[AVAILABLE RECORDS]:
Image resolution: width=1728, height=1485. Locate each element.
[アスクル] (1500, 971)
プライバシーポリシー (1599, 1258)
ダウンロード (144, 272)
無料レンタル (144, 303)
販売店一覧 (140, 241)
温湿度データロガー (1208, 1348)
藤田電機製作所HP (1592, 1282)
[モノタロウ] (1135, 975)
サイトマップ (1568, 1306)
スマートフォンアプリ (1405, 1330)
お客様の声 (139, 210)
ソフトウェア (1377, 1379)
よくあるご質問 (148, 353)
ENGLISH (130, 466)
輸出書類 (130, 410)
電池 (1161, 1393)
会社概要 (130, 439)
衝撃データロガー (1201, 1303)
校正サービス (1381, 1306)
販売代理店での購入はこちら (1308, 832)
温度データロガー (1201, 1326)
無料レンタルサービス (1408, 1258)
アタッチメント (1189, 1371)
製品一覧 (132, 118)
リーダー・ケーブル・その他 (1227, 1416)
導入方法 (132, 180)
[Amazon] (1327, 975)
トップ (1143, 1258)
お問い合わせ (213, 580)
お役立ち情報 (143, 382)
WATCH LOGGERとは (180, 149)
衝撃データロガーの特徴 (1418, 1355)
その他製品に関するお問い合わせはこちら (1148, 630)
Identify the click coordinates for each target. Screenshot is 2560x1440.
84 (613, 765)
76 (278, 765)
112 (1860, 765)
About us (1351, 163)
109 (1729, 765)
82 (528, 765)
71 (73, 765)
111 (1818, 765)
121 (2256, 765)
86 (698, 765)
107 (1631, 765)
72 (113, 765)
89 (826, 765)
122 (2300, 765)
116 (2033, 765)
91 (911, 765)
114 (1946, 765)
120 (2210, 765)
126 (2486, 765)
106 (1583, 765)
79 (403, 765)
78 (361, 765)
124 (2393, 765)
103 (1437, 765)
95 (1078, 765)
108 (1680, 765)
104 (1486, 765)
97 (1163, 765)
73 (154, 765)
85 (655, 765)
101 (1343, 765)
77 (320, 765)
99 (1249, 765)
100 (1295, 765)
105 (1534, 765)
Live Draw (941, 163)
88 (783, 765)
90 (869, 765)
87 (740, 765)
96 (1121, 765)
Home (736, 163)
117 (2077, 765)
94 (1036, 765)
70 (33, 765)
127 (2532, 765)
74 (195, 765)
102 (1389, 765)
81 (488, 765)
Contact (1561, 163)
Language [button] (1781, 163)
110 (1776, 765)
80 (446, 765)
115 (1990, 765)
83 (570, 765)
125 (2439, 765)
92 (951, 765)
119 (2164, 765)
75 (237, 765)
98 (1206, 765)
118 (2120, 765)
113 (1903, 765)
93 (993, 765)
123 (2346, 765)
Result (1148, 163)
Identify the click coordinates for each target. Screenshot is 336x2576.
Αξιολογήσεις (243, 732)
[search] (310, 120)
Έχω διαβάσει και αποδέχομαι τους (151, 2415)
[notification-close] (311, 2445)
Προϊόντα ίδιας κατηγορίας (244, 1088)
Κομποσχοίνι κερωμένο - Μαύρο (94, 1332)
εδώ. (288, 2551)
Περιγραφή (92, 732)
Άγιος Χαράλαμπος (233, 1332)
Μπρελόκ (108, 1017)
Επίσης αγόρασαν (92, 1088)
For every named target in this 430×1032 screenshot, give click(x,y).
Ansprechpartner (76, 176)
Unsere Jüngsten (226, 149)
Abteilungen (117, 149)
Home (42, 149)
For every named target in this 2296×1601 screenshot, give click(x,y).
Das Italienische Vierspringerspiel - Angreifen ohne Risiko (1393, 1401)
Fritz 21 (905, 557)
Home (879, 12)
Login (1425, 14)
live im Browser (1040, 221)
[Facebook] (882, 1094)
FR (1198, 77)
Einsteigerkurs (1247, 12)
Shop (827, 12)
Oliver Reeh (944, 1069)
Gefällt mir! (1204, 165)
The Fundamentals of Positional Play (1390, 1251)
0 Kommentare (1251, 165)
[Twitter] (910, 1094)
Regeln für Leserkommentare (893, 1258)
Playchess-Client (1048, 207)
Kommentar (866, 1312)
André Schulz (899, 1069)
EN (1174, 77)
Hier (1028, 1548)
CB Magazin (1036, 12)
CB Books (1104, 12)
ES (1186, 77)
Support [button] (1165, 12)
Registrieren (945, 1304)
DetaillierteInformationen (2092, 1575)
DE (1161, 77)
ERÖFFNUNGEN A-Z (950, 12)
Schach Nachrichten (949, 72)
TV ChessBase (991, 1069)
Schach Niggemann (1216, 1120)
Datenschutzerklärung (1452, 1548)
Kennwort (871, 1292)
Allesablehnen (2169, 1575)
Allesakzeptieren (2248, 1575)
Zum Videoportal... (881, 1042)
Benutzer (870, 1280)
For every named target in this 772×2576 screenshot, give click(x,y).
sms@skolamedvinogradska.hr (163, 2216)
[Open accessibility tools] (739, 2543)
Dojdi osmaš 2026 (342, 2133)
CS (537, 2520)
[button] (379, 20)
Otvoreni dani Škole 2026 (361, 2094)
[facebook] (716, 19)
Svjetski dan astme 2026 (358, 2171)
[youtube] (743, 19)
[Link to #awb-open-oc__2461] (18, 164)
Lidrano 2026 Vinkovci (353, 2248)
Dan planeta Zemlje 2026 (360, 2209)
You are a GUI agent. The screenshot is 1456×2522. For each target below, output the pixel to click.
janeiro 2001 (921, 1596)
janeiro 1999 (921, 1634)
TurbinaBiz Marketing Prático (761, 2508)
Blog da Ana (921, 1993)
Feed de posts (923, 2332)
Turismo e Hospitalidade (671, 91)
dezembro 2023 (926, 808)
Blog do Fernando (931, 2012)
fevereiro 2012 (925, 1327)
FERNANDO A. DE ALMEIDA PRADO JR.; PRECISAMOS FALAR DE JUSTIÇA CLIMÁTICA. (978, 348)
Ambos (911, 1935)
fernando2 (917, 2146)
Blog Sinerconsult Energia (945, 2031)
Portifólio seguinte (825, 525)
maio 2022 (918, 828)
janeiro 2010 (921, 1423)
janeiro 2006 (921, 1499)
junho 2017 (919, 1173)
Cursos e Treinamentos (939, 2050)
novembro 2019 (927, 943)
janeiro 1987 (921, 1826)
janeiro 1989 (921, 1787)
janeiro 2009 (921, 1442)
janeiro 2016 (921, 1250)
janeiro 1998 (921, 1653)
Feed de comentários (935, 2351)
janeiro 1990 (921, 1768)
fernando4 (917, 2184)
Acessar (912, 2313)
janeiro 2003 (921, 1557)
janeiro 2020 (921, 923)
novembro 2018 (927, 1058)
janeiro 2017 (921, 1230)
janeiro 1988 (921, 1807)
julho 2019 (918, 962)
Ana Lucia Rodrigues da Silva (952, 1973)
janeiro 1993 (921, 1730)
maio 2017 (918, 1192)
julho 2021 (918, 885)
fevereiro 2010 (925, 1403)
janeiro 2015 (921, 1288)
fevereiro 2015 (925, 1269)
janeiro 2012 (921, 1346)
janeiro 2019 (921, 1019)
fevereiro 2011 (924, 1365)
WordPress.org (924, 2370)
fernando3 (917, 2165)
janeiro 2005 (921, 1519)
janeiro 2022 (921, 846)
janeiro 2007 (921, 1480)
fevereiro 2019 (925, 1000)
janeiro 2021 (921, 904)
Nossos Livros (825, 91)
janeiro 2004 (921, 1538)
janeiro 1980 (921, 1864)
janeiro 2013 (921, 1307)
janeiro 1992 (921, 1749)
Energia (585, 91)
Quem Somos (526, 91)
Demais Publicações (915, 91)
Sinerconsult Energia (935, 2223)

[YOUR GOAL]: Would you print exactly, and only, the lines of the data above from the line with "リーダー・ケーブル・その他 (1227, 1416)" through the line with "[notification-close] (311, 2445)", inclusive?

[SOLVED EXERCISE]:
リーダー・ケーブル・その他 (1227, 1416)
導入方法 (132, 180)
[Amazon] (1327, 975)
トップ (1143, 1258)
お問い合わせ (213, 580)
お役立ち情報 (143, 382)
WATCH LOGGERとは (180, 149)
衝撃データロガーの特徴 (1418, 1355)
その他製品に関するお問い合わせはこちら (1148, 630)
Identify the click coordinates for each target. Screenshot is 2560x1440.
84 (613, 765)
76 (278, 765)
112 (1860, 765)
About us (1351, 163)
109 (1729, 765)
82 (528, 765)
71 (73, 765)
111 (1818, 765)
121 (2256, 765)
86 (698, 765)
107 (1631, 765)
72 (113, 765)
89 (826, 765)
122 (2300, 765)
116 (2033, 765)
91 (911, 765)
114 (1946, 765)
120 (2210, 765)
126 (2486, 765)
106 (1583, 765)
79 (403, 765)
78 (361, 765)
124 (2393, 765)
103 (1437, 765)
95 (1078, 765)
108 (1680, 765)
104 (1486, 765)
97 (1163, 765)
73 (154, 765)
85 (655, 765)
101 (1343, 765)
77 (320, 765)
99 (1249, 765)
100 (1295, 765)
105 (1534, 765)
Live Draw (941, 163)
88 (783, 765)
90 (869, 765)
87 (740, 765)
96 (1121, 765)
Home (736, 163)
117 (2077, 765)
94 (1036, 765)
70 (33, 765)
127 (2532, 765)
74 (195, 765)
102 (1389, 765)
81 (488, 765)
Contact (1561, 163)
Language [button] (1781, 163)
110 (1776, 765)
80 (446, 765)
115 (1990, 765)
83 (570, 765)
125 (2439, 765)
92 (951, 765)
119 (2164, 765)
75 (237, 765)
98 (1206, 765)
118 (2120, 765)
113 (1903, 765)
93 (993, 765)
123 (2346, 765)
Result (1148, 163)
Identify the click coordinates for each target. Screenshot is 336x2576.
Αξιολογήσεις (243, 732)
[search] (310, 120)
Έχω διαβάσει και αποδέχομαι τους (151, 2415)
[notification-close] (311, 2445)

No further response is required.